Records supplied:
──────────
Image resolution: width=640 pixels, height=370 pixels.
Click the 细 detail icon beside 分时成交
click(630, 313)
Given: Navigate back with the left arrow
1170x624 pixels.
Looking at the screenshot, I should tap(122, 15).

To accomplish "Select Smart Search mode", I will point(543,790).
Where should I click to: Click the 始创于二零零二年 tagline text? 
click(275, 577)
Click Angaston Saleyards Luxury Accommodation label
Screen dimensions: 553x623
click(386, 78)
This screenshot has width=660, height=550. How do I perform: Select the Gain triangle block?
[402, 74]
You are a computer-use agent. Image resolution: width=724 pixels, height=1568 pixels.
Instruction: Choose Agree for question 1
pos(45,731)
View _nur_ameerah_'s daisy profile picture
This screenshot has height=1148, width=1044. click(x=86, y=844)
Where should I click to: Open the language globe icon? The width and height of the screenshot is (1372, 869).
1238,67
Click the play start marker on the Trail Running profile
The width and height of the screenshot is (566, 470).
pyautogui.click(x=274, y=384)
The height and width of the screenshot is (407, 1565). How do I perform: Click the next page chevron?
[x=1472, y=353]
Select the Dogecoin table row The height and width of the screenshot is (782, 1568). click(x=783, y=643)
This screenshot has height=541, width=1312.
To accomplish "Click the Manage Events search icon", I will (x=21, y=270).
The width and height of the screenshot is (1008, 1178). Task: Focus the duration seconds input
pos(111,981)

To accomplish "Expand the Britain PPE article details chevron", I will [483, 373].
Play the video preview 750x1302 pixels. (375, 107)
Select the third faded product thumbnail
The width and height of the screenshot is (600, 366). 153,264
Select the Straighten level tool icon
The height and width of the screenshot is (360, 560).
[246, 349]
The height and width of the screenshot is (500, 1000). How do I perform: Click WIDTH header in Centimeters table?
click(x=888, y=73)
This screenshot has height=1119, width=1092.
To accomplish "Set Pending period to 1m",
──────────
Exercise description:
The answer should consist of every line above in which "will" appears.

Answer to this exercise:
To accomplish "Select Smart Search mode", I will point(543,790).
To accomplish "Click the Manage Events search icon", I will (x=21, y=270).
To accomplish "Expand the Britain PPE article details chevron", I will [483, 373].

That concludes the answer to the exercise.